DATASET CONTENT:
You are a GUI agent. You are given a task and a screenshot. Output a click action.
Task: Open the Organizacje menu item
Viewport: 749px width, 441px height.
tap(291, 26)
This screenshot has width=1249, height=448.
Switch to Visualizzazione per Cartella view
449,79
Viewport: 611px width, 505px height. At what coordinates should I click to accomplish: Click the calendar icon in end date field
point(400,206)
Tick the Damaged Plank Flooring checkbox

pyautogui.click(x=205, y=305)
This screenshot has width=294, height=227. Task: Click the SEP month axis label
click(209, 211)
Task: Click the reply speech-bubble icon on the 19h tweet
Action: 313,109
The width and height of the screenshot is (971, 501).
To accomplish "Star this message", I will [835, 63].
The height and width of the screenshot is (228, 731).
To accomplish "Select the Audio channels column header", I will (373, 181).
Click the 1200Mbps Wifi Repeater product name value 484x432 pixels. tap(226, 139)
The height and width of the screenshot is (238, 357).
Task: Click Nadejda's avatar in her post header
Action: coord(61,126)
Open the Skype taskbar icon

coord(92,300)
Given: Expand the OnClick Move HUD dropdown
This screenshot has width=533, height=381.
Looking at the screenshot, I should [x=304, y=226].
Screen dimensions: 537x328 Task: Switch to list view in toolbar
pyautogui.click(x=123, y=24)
==
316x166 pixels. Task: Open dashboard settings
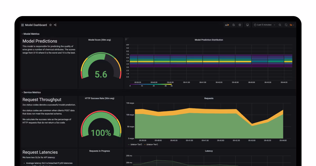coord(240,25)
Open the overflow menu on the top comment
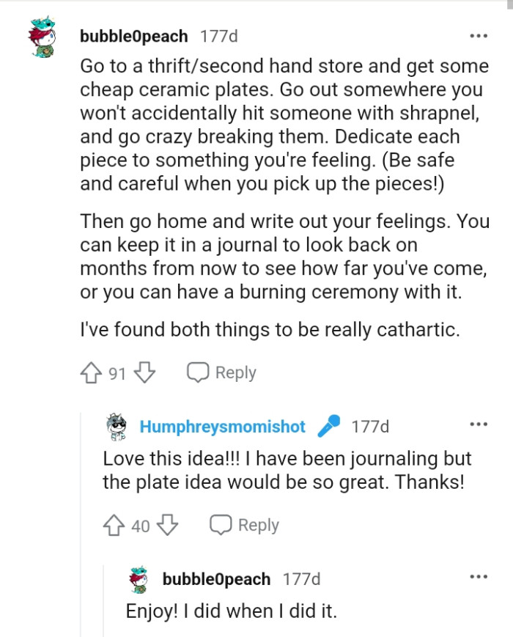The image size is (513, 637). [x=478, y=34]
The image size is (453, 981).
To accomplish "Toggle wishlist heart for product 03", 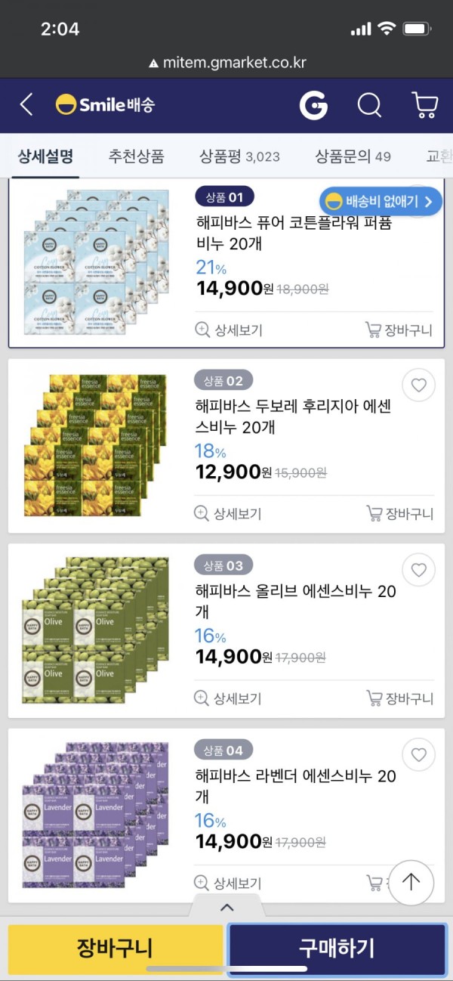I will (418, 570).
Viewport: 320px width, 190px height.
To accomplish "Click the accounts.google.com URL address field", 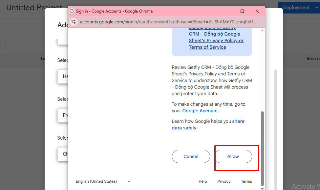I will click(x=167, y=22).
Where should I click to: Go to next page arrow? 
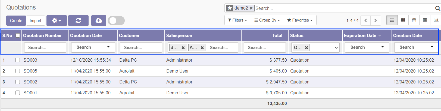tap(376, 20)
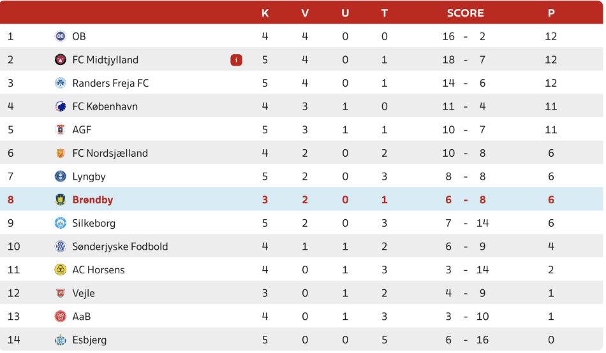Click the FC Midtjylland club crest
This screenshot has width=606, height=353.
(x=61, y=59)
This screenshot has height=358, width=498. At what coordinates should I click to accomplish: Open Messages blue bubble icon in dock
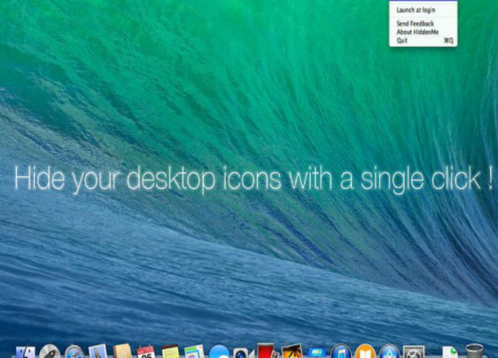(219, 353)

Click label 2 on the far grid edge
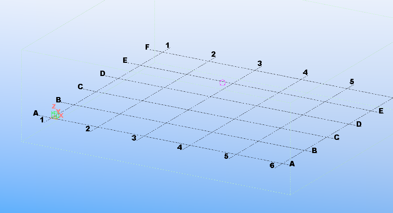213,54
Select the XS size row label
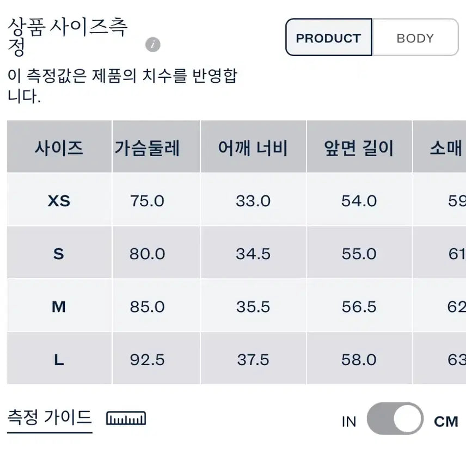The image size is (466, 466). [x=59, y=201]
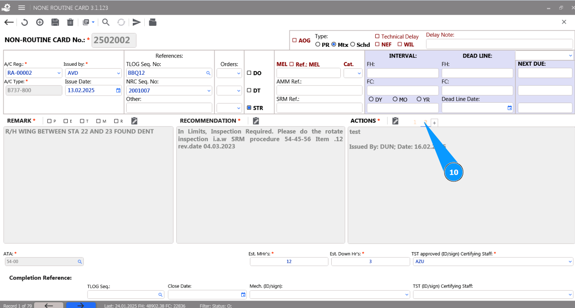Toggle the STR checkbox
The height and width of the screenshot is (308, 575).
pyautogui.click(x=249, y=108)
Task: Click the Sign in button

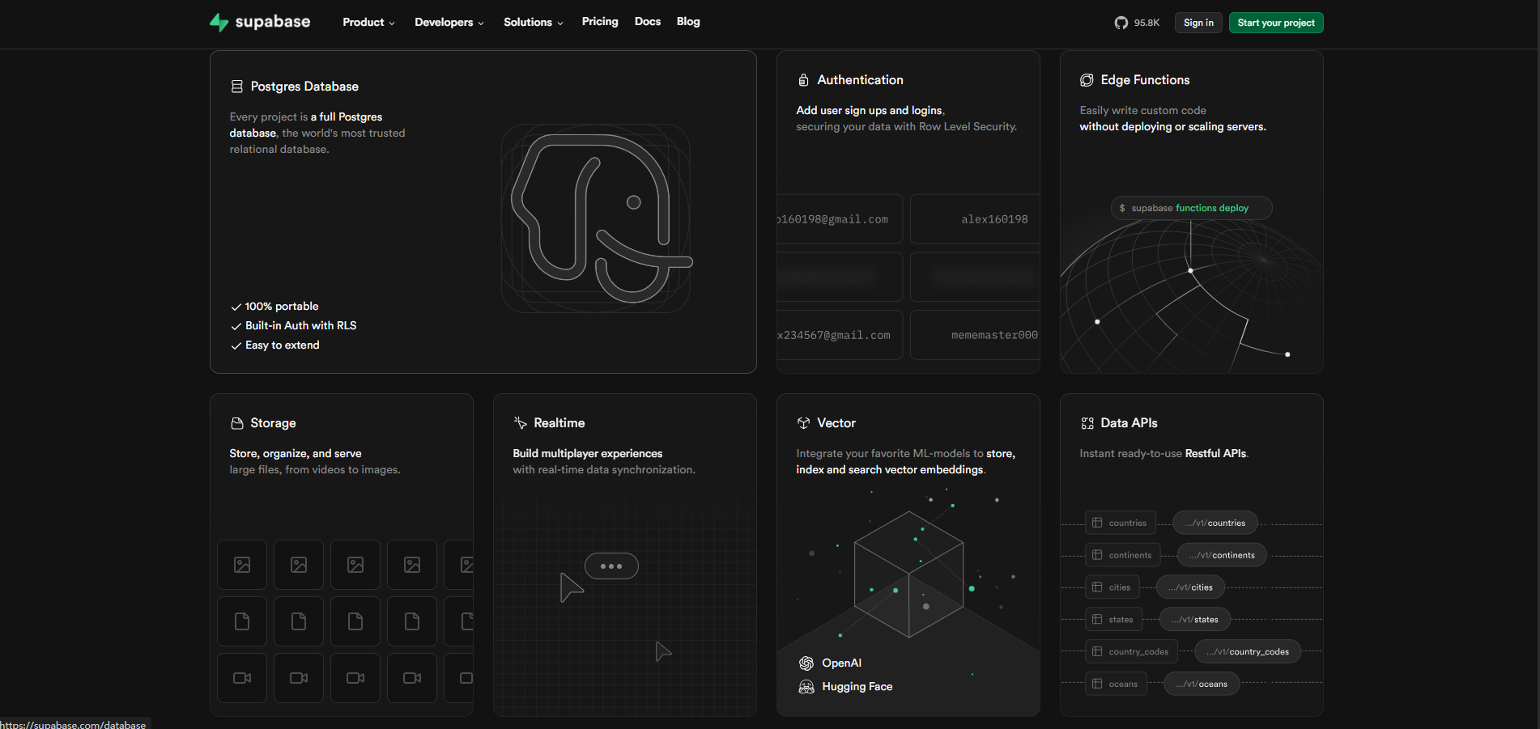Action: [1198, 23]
---
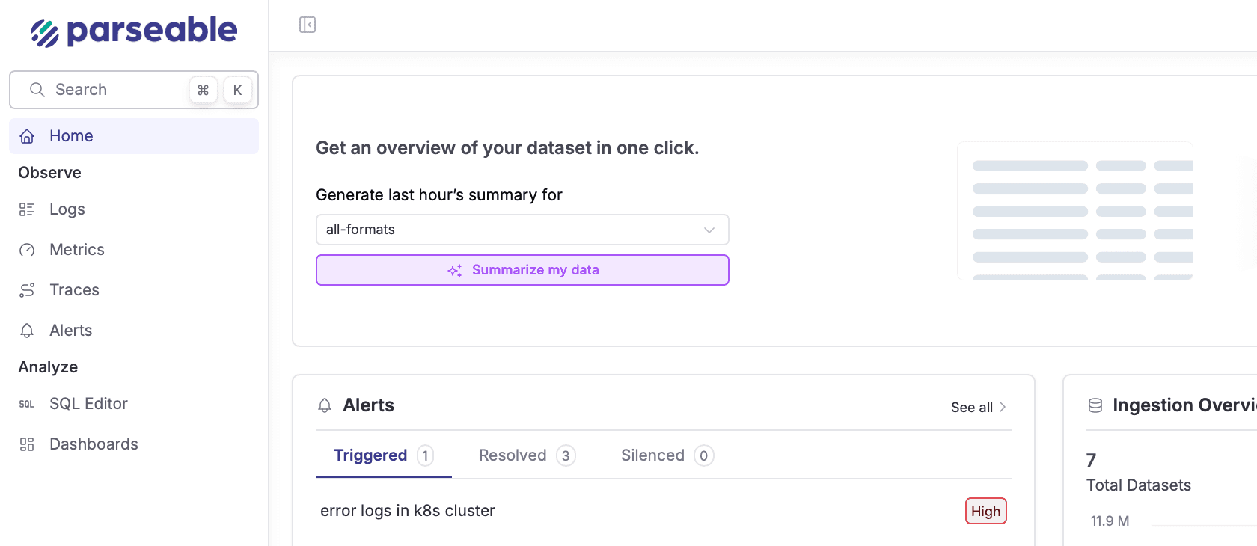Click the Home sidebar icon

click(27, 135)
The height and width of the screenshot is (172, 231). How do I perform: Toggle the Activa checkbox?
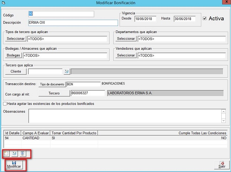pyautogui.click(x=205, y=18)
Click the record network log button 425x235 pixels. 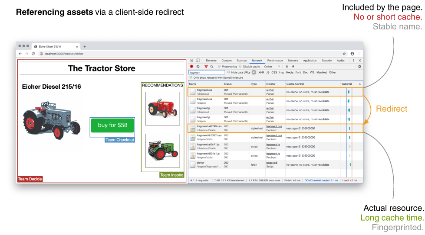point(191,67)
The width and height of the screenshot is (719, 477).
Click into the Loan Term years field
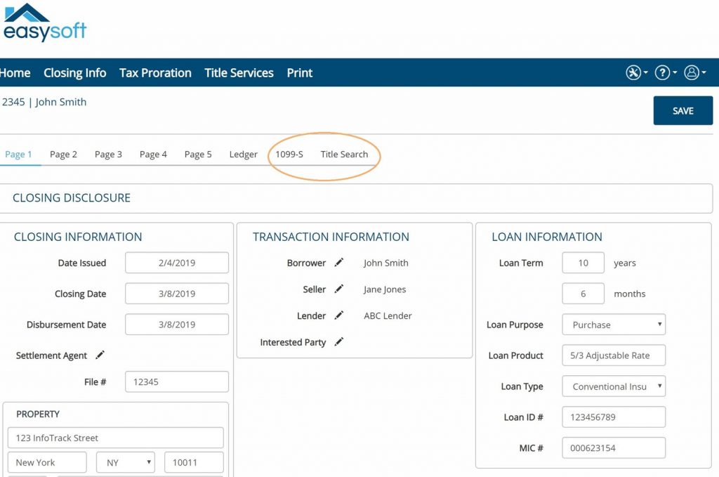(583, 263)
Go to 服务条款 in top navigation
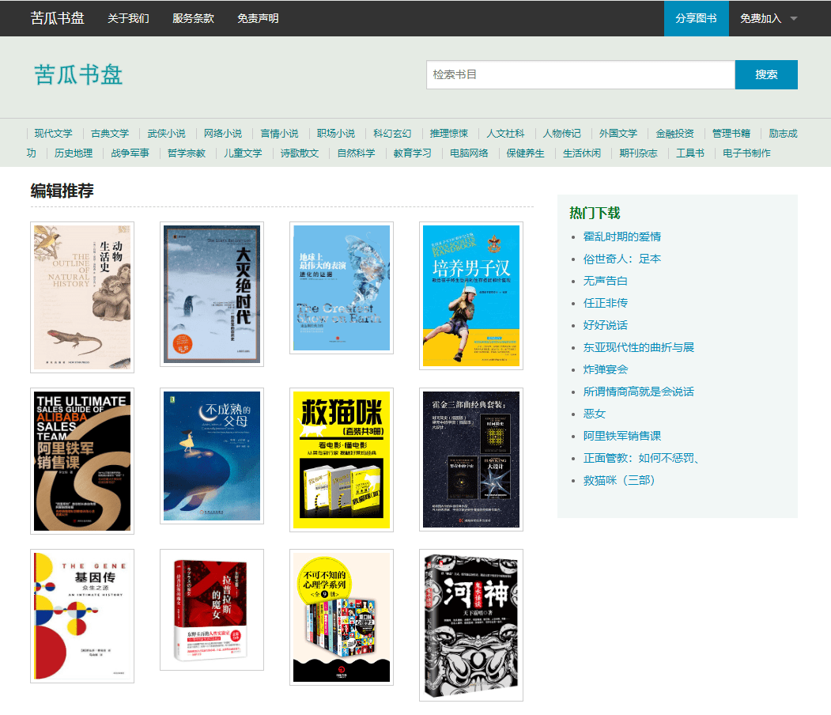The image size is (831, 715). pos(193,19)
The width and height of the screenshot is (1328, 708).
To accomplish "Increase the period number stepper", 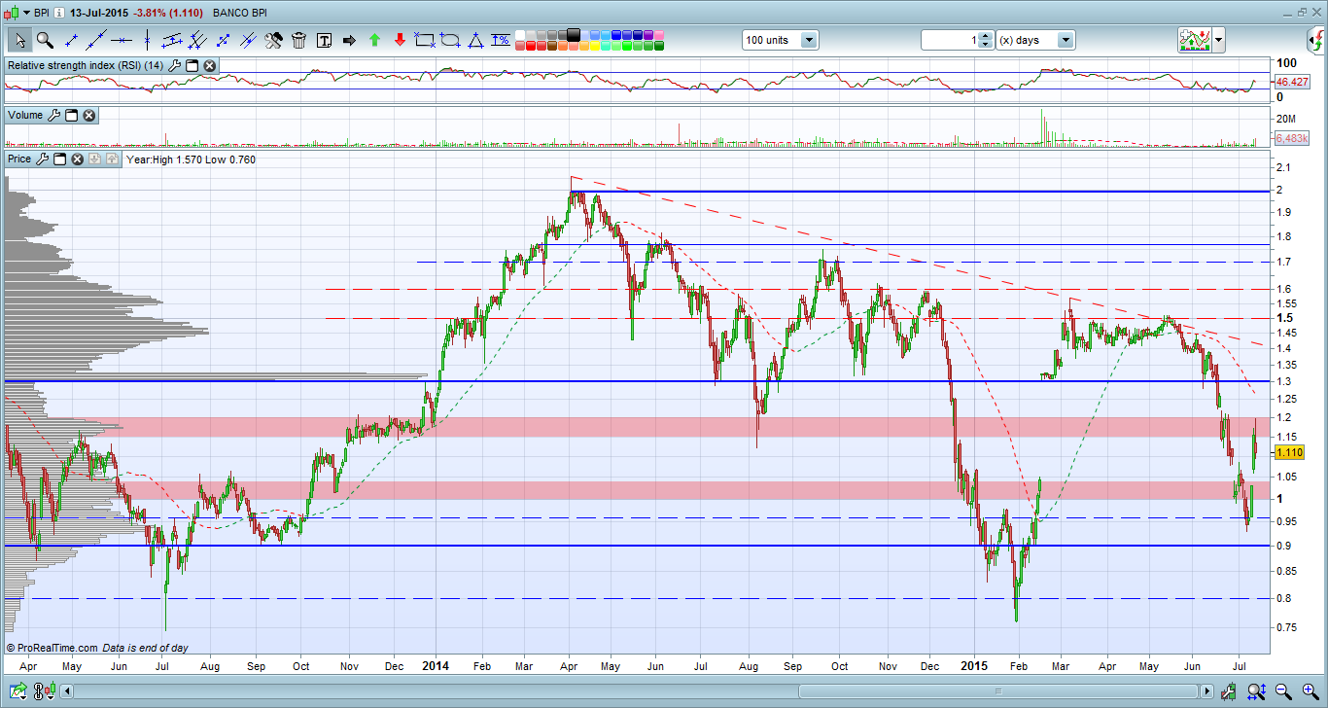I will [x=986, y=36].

INSTRUCTIONS FOR THE TASK:
Repeat the entries above verbatim, but only from the line that has "This screenshot has width=294, height=227." down to the line that has "The height and width of the screenshot is (228, 731).", inclusive.

ANSWER TO THE EXERCISE:
This screenshot has width=294, height=227. Task: Click the SEP month axis label
click(209, 211)
Task: Click the reply speech-bubble icon on the 19h tweet
Action: 313,109
The width and height of the screenshot is (971, 501).
To accomplish "Star this message", I will [835, 63].
The height and width of the screenshot is (228, 731).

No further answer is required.